El Salvador’s government has approved the creation of a police unit to combat financial crimes, a welcome move in one the region’s most attractive money laundering locations, but one unlikely to see results unless coupled with serious attempts to tackle corruption.
Salvadoran President Mauricio Funes signed a decree creating a Financial Crimes Division of the national police, which will target money laundering operations and funds linked to drug trafficking, according to a government press release.
The same decree will separate the administrative and operative departments of the police, with the goal of increasing the body’s efficiency.
Funes also plans to send a bill to the Legislative Assembly in coming days which, if approved, will serve to regulate the use of funds seized from criminals, allocating some of this money to the budget of the Security and Justice Ministry, reported La Pagina.
InSight Crime Analysis
According to the US government, El Salvador’s dollarized economy and location in the middle of the cocaine trail leading from South America to the United States make it an ideal money laundering spot for transnational drug traffickers and other criminal groups.
Drug trafficking groups like the Texis Cartel have until recently operated in the country with relative impunity, and Salvadoran police have said the money laundering structures of this group are a more important target than the drugs themselves.
The country already has an investigative money laundering unit attached to the Public Ministry, but the unit has been largely ineffective, with just four sentences handed down to money launderers between 2010 and 2013 — the lowest number in Central America, along with Costa Rica.

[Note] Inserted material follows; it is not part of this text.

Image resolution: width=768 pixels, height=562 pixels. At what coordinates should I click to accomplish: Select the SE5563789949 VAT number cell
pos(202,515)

In this context, the creation of a financial crimes police unit could be an important step in combating money laundering. However, the unit will likely face an uphill battle, as to be successful it will have to target official corruption. The case of drug transporter Jorge Ulloa Sibrian, alias “Repollo,” captured in March, highlighted the ties between the state and drug traffickers in El Salvador and officials’ willingness to ignore these links.